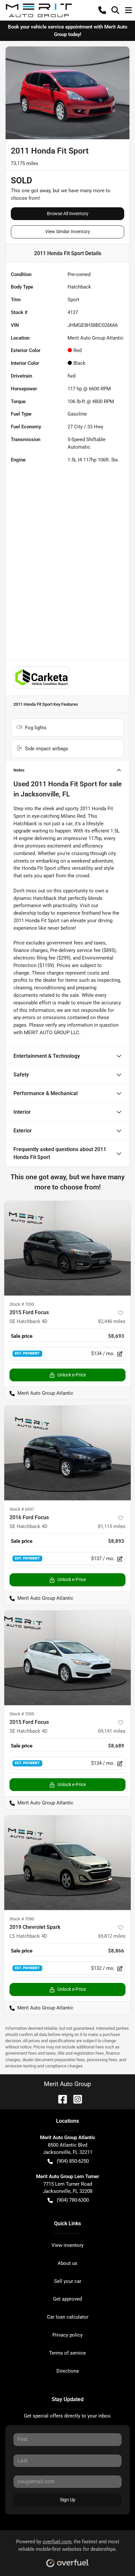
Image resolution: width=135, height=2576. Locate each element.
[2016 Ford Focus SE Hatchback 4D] (67, 1453)
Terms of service (67, 2353)
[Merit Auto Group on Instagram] (75, 2098)
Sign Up (67, 2499)
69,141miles (111, 1731)
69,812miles (111, 1936)
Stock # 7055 (22, 1713)
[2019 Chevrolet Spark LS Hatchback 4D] (67, 1862)
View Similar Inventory (67, 231)
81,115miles (111, 1526)
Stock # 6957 (22, 1509)
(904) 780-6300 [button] (73, 2200)
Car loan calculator (67, 2317)
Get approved (67, 2299)
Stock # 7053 (22, 1304)
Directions (67, 2371)
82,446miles (111, 1321)
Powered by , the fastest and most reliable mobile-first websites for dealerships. (67, 2545)
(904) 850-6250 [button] (73, 2161)
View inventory (67, 2245)
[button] (102, 10)
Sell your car (67, 2281)
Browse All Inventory (67, 213)
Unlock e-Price (71, 1374)
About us (67, 2263)
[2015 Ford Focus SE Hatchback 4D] (67, 1248)
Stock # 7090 (22, 1918)
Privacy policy (67, 2335)
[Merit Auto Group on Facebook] (60, 2098)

INSTRUCTIONS TO FOLLOW: Look in the material above for the line with "[Merit Auto Group on Instagram] (75, 2098)" and the line with "Stock # 7090 (22, 1918)", and transcribe exactly those lines and all lines between them, nothing more.

OUTPUT BELOW:
[Merit Auto Group on Instagram] (75, 2098)
Sign Up (67, 2499)
69,141miles (111, 1731)
69,812miles (111, 1936)
Stock # 7055 (22, 1713)
[2019 Chevrolet Spark LS Hatchback 4D] (67, 1862)
View Similar Inventory (67, 231)
81,115miles (111, 1526)
Stock # 6957 (22, 1509)
(904) 780-6300 [button] (73, 2200)
Car loan calculator (67, 2317)
Get approved (67, 2299)
Stock # 7053 (22, 1304)
Directions (67, 2371)
82,446miles (111, 1321)
Powered by , the fastest and most reliable mobile-first websites for dealerships. (67, 2545)
(904) 850-6250 [button] (73, 2161)
View inventory (67, 2245)
[button] (102, 10)
Sell your car (67, 2281)
Browse All Inventory (67, 213)
Unlock e-Price (71, 1374)
About us (67, 2263)
[2015 Ford Focus SE Hatchback 4D] (67, 1248)
Stock # 7090 (22, 1918)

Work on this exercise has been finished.